ZUnicode Namespace Reference
[Unicode]

The ZUnicode namespace defines a collection of data types and functions for working with Unicode data. More...


Converting buffers between UTF32, UTF16 and UTF8

void sUTF32ToUTF8 (const UTF32 *iSource, size_t iSourceCount, size_t *oSourceCount, UTF8 *iDest, size_t iDestCU, size_t *oDestCU, size_t *oCountCP)
bool sUTF8ToUTF32 (const UTF8 *iSource, size_t iSourceCU, size_t *oSourceCU, UTF32 *iDest, size_t iDestCount, size_t *oDestCount)
void sUTF32ToUTF16 (const UTF32 *iSource, size_t iSourceCount, size_t *oSourceCount, UTF16 *iDest, size_t iDestCU, size_t *oDestCU, size_t *oCountCP)
bool sUTF16ToUTF32 (const UTF16 *iSource, size_t iSourceCU, size_t *oSourceCU, UTF32 *iDest, size_t iDestCount, size_t *oDestCount)
bool sUTF16ToUTF8 (const UTF16 *iSource, size_t iSourceCU, size_t *oSourceCU, UTF8 *iDest, size_t iDestCU, size_t *oDestCU, size_t iMaxCP, size_t *oCountCP)
bool sUTF8ToUTF16 (const UTF8 *iSource, size_t iSourceCU, size_t *oSourceCU, UTF16 *iDest, size_t iDestCU, size_t *oDestCU, size_t iMaxCP, size_t *oCountCP)

Counting code units or code points, looking for zero terminator.

template<class I>
size_t sCountCU (I iSource)
template<class I>
size_t sCountCP (I iSource)
template<class I>
void sCount (I iSource, size_t *oCountCU, size_t *oCountCP)

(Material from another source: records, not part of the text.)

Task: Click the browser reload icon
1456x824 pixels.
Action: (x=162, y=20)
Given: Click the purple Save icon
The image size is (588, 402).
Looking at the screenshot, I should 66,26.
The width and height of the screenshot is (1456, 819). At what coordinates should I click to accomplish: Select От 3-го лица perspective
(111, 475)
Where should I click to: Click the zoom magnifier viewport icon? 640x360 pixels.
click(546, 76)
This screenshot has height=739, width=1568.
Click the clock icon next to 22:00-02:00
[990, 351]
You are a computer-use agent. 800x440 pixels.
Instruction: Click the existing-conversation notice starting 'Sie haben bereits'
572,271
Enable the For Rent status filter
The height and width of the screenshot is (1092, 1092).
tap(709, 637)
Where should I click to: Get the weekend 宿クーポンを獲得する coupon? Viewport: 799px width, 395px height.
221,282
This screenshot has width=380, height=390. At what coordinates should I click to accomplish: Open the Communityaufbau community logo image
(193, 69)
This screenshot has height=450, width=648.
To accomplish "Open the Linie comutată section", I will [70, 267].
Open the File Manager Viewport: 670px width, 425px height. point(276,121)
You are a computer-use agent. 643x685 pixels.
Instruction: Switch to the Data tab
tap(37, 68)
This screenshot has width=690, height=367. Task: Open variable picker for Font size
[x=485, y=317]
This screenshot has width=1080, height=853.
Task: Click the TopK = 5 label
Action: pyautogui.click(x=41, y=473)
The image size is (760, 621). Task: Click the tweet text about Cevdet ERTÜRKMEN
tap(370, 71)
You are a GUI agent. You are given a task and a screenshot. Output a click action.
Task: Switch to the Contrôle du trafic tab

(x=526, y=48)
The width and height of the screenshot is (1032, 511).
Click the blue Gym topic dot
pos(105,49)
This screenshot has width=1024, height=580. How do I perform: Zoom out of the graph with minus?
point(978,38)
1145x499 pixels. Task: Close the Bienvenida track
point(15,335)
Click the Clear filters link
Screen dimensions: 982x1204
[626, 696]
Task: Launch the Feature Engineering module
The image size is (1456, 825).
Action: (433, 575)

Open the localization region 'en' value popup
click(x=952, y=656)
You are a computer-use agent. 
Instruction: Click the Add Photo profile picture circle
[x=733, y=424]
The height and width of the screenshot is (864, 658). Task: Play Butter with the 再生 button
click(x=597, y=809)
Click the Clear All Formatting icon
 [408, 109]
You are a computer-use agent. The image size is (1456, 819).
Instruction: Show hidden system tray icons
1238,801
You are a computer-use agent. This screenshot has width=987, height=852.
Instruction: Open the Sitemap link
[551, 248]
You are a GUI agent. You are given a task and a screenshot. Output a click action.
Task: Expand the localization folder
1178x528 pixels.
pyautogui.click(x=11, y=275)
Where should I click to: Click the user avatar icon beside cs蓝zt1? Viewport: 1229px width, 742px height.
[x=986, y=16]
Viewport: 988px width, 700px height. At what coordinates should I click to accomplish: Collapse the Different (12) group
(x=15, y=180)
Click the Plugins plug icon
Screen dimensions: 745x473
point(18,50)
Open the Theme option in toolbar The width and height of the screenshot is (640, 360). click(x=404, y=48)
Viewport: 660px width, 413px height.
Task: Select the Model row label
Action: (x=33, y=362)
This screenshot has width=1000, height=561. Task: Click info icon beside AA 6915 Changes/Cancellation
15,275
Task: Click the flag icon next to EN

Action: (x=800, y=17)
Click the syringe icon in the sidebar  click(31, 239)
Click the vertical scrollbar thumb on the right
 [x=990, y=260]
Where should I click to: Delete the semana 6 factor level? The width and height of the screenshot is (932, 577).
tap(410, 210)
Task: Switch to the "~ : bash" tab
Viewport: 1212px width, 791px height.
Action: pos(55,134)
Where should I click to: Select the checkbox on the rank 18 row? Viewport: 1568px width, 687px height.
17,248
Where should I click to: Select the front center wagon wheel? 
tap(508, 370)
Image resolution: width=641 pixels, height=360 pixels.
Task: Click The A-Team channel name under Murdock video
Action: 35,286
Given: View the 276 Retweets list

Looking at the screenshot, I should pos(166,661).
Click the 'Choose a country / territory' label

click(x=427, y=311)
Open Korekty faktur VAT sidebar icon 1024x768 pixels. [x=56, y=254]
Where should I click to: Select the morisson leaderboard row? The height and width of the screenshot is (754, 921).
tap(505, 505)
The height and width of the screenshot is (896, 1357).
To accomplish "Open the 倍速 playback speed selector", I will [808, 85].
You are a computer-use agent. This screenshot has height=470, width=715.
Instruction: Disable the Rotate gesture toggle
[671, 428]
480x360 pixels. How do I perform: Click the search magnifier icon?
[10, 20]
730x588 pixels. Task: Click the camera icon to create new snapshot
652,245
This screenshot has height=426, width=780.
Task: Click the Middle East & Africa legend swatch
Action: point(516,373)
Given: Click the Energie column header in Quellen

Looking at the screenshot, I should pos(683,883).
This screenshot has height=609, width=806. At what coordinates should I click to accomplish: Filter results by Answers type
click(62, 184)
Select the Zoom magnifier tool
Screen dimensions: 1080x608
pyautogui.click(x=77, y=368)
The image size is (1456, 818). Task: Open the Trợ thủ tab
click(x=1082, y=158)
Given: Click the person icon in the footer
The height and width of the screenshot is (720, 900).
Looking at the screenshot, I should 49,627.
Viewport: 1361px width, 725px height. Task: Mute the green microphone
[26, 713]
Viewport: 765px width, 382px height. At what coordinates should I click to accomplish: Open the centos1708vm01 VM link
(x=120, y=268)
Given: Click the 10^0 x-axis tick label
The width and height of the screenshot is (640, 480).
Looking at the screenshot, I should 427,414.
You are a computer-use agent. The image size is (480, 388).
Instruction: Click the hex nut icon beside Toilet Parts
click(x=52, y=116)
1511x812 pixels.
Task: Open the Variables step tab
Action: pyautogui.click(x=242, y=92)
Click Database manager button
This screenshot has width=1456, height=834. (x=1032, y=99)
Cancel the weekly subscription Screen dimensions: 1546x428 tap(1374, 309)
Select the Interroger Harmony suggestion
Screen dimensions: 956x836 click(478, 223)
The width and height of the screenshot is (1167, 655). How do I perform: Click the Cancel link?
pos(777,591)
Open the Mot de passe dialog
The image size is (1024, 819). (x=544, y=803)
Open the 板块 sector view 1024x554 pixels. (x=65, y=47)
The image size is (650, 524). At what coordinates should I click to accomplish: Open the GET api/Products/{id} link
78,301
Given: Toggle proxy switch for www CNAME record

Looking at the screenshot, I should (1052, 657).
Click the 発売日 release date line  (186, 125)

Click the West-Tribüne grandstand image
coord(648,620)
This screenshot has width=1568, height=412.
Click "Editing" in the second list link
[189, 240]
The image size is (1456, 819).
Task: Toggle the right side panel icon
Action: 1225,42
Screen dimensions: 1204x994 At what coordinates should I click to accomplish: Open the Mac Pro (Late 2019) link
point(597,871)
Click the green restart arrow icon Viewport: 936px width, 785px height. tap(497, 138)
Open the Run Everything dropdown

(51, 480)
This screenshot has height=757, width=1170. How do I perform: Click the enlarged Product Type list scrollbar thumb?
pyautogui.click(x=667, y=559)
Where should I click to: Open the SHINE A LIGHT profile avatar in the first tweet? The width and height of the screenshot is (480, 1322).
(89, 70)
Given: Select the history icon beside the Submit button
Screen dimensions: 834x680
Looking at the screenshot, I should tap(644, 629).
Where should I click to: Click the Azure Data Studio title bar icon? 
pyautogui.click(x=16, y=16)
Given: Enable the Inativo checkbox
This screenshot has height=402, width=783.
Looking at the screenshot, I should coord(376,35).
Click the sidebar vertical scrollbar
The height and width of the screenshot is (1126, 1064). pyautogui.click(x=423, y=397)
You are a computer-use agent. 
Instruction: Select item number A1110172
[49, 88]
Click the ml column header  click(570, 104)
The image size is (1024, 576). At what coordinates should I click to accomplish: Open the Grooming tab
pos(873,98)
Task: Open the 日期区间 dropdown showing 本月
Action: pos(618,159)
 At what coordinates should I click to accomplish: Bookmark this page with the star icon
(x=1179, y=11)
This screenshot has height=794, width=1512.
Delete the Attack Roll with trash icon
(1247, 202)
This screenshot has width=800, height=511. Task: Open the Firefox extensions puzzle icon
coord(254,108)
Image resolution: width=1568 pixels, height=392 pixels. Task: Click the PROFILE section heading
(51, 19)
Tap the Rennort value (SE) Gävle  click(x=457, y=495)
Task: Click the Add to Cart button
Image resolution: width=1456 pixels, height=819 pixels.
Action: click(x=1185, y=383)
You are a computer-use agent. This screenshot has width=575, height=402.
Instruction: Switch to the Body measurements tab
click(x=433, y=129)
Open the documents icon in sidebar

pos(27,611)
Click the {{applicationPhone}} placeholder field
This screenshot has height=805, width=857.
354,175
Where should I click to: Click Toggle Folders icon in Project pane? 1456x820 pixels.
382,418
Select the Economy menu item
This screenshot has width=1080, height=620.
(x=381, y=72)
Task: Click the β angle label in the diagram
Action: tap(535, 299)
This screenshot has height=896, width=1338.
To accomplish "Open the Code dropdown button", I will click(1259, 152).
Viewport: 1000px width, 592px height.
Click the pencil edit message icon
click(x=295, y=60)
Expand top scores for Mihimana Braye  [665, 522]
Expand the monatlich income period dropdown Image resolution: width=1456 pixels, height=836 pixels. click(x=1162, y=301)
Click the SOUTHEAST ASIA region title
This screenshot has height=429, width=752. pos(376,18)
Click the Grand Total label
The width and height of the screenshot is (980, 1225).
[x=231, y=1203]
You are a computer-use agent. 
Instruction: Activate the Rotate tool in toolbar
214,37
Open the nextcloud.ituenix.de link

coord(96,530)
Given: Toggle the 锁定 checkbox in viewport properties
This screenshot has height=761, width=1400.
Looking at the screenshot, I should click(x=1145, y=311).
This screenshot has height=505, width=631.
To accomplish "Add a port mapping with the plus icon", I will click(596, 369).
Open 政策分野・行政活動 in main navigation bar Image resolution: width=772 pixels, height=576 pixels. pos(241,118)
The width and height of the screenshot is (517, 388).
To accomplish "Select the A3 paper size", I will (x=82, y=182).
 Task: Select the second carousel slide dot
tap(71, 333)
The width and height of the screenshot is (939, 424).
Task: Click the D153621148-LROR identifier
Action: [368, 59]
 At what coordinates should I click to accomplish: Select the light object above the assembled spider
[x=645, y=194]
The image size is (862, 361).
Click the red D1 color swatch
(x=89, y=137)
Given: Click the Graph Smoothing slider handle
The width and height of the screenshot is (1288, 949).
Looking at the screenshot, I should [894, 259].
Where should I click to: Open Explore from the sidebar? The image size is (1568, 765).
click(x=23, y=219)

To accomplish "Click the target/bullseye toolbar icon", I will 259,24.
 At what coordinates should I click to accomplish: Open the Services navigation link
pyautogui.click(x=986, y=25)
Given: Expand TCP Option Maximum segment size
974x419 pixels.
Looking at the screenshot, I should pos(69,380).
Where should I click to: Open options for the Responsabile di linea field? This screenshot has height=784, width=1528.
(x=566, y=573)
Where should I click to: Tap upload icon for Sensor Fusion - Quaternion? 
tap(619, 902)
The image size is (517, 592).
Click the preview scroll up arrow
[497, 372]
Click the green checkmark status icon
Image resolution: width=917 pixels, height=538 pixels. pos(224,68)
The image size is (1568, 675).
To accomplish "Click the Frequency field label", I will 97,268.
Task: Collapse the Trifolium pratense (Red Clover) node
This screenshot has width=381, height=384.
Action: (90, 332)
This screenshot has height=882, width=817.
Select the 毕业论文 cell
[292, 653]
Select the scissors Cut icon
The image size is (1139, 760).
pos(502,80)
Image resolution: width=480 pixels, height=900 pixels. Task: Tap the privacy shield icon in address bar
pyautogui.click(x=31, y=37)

Mapping offsets between code points and code units.

template<class I>
size_t sCPToCU (I iSource, size_t iCountCP)
template<class I>
size_t sCPToCU (I iSource, size_t iCountCU, size_t iCountCP, size_t *oCountCP)
template<class I>
size_t sCPToCU (I iSource, I iEnd, size_t iCountCP, size_t *oCountCP)
template<class I>
size_t sCUToCP (I iSource, size_t iCountCU)
template<class I>
size_t sCUToCP (I iSource, I iEnd)

Ensure a pointer is aligned with the first code unit of a valid code point.

template<class I>
void sAlign (I &ioCurrent)
template<class I>
void sAlign (I &ioCurrent, I iEnd)

Iterating, reading and writing indvidual code points.

template<class I>
void sInc (I &ioCurrent)
template<class I>
bool sInc (I &ioCurrent, I iEnd)
template<class I>
void sDec (I &ioCurrent)
template<class I>
bool sDec (I iStart, I &ioCurrent, I iEnd)
template<class I>
UTF32 sRead (I iCurrent)
template<class I>
bool sRead (I iCurrent, I iEnd, UTF32 &oCP)
template<class I>
UTF32 sReadInc (I &ioCurrent)
template<class I>
bool sReadInc (I &ioCurrent, I iEnd, UTF32 &oCP)
template<class I>
bool sReadInc (I &ioCurrent, I iEnd, UTF32 &oCP, size_t &ioCountSkipped)
template<class I>
UTF32 sDecRead (I &ioCurrent)
template<class I>
bool sDecRead (I iStart, I &ioCurrent, I iEnd, UTF32 &oCP)
template<class I>
bool sWrite (I iDest, I iEnd, UTF32 iCP)
template<class I>
bool sWriteInc (I &ioDest, I iEnd, UTF32 iCP)


Detailed Description

The ZUnicode namespace defines a collection of data types and functions for working with Unicode data.

See also:
Unicode
ZUnicode does not directly address internationalization and localization issues, but it is an important building block in support of such work.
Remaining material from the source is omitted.